Balmorhea "River Arms" (Western Vinyl): belo disco em modo quase-pós-rock-qualquer-coisa. Belas canções instrumentais, sublimemente orquestradas
Goldmund "The Malady Of Elegance" (Type): disco minimal em piano preparado. Boa companhia.
2008:
Colleen, Charlmemagne Palestine e David Maranha (Sé De Lisboa): Noite mágica, local místico, delicioso ver Charlemagne Palestine profanar o orgão de tubos da igreja mãe de Lisboa.
Vic Chesnutt no AMAC (Barreiro Outras Músicas): Desconhecia, fiquei rendido. Vic Chesnutt é enorme!
Shannon Wright (Santiago Alquimista):
Expectativas altas, foi um concerto com bons momentos pena que tenha vindo sozinha.
Jana Hunter (Maxime): foi a terceira vez que a vi, finalmente com banda. Não desiludiu... o disco de 2007 é incrível..
Tony Conrad (Louvre): tropecei neste concerto quando estive em Paris, era à pala, as pessoas saiam durante a actuação aos magotes. Grande..!
Por fim duas notas de coisas com mais de cem anos mas que me fascinam hoje: Debussy "Prélude À L'Après-Midi D'Un Faune" e Henry Thoureau "Walden; Or Life In The Woods".
(editora e promotora Merzbau)
VITOR BELANCIANO:
Vampire Weekend "s/t" (XL)
Portishead "Third" (Island)
TV On The Radio "Dear Science" (4AD)
Dirty Projectors "Rise Above" (Rough Trade)
Santogold "s/t" (Warner)
Gang Gang Dance "Saint Dymphna" (Warp)
Fleet Foxes "s/t" (Bella Union)
High Places "s/t" (Thrill Jockey)
Patti Smith & Kevin Shields "The Coral Sea" (Pask)
Quiet Village "Silent Movie" (!K7)
+
Buraka Som Sistema "Black Diamond" (Sony BMG)

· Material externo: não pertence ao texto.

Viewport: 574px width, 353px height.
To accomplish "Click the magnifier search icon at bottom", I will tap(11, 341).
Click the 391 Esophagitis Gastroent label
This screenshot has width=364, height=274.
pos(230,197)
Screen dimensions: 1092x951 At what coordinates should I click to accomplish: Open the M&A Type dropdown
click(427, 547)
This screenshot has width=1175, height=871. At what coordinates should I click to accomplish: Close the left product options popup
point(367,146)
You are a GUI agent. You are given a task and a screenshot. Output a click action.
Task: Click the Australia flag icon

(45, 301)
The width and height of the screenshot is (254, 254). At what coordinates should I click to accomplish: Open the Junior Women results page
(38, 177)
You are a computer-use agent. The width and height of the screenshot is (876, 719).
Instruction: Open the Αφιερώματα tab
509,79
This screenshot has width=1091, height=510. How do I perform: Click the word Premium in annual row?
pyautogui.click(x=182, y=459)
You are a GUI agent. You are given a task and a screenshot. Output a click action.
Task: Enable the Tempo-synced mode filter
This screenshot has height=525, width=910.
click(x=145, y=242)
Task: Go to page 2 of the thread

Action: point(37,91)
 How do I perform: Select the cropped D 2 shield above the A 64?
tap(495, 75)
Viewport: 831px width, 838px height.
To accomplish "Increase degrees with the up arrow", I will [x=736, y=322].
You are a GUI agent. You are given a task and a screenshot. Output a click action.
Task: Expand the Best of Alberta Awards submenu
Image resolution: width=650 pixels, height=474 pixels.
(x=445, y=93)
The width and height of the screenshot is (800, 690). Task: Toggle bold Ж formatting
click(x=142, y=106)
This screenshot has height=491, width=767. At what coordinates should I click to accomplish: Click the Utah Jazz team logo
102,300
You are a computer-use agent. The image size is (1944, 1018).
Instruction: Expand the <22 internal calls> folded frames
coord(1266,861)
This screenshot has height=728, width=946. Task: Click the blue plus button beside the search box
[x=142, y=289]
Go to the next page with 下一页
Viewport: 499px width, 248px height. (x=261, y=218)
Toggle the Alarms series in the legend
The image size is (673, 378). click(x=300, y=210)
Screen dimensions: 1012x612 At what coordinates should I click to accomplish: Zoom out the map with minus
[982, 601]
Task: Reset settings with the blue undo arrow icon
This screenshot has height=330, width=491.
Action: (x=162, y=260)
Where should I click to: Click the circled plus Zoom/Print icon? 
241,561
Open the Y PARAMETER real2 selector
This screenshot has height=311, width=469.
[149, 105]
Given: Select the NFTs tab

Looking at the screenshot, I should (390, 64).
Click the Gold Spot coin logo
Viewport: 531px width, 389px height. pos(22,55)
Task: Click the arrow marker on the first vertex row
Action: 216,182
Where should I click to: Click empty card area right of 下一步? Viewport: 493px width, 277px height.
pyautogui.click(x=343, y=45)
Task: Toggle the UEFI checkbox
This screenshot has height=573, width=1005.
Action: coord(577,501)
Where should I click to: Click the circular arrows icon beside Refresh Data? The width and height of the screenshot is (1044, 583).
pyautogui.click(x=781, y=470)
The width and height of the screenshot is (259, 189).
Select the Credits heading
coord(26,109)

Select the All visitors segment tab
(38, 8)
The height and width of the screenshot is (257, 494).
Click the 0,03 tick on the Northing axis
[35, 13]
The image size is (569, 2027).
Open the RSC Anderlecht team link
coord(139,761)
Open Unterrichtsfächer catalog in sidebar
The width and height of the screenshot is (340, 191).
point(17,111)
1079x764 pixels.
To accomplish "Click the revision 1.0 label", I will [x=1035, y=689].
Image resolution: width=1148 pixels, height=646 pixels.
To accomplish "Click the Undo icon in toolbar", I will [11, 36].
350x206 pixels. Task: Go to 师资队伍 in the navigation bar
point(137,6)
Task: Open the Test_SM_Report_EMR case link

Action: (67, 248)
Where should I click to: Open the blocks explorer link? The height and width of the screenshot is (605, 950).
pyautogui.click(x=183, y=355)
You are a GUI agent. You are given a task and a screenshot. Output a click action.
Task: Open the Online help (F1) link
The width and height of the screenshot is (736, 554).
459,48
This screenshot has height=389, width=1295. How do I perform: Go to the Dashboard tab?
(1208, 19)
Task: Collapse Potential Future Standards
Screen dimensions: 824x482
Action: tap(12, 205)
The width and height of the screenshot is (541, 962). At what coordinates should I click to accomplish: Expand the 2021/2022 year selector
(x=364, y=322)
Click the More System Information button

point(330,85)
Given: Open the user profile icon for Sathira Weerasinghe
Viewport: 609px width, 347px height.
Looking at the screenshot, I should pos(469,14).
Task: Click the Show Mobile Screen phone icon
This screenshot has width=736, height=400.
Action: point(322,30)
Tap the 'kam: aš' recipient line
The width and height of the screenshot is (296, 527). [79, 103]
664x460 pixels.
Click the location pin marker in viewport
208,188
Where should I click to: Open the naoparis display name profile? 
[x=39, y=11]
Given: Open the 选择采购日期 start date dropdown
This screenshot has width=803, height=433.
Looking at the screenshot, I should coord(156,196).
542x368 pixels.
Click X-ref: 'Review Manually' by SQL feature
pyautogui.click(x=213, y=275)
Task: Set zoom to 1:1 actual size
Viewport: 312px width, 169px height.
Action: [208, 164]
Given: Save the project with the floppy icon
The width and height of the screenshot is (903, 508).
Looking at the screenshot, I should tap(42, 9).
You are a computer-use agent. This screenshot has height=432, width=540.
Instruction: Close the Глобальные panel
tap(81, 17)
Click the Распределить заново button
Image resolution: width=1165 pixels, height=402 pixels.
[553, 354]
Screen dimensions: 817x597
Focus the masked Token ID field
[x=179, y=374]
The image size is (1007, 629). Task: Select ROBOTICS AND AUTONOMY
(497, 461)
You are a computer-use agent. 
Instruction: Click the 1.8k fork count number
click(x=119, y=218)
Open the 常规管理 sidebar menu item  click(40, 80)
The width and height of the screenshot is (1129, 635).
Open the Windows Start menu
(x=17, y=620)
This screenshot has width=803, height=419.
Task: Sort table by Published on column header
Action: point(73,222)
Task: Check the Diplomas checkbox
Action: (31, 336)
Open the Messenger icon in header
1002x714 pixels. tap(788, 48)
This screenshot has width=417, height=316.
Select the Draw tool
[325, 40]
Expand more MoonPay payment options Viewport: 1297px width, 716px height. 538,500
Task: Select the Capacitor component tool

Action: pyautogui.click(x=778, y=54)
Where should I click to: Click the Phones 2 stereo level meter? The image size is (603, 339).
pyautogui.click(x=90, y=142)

Gala Drop "s/t" (Gala Drop)
X-Wife "Are You Ready For The Blackout?" (NorteSul)
+ Factos, figuras e outras doçuras:
Regressos dispensáveis (AC/DC, Police, Sex Pistols) e impensáveis (Portishead, Leila, Grace Jones, Leonard Cohen); Sexo, drogas e rock in Amy Winehouse; Björk e Toumani Diabaté, no mesmo palco, Sudoeste; Animal Collective no Lux a mostrar o álbum que aí vem; África, e quase tudo o resto, em Brooklyn (Vampire Weekend, Yeasayer, Gang Gang Dance, Dirty Projectors, MGMT); Justice, um ‘stress’ de vídeo; Há cada vez mais tribalistas urbanos (Santogold, Very Best, Yo! Majesty, DJ Mujava); O “Black Diamond” dos Buraka Som Sistema, por questões criativas, de mercado e sociais; Quem pára David Sitek? (TV On The Radio, Scarlett Johansson, Foals); A Austrália mais perto (Cut Copy, Midnight Juggernauts); Herança ZDB (Gala Drop, Aquaparque), Os ‘chants elysée’ de Carla Bruni; 50, o número mágico (Bossa nova, Motown, Madonna, Prince, Michael Jackson); Nunca foi tão bom ser reaccionário (Fleet Foxes, Beach House, Alela Diane); Refúgios tranquilos (Quiet Village, High Places); De onde é que estes apareceram? (Patti Smith & Kevin Shields, Nico Muhly); Música ‘disco’, ainda, e sempre (Lindstrom, Hercules And Love Affair, Glass Candy, Chromatics, Slight Delay); O ‘zoo’ à solta em Londres (The Bug, Benga); Não se cria a partir do nada, mas do caos (Fuck Buttons, No Age, Girl Talk, Deerhunter); E Obama, é evidente, porque há muito tempo que não havia alguém que nos desse música assim.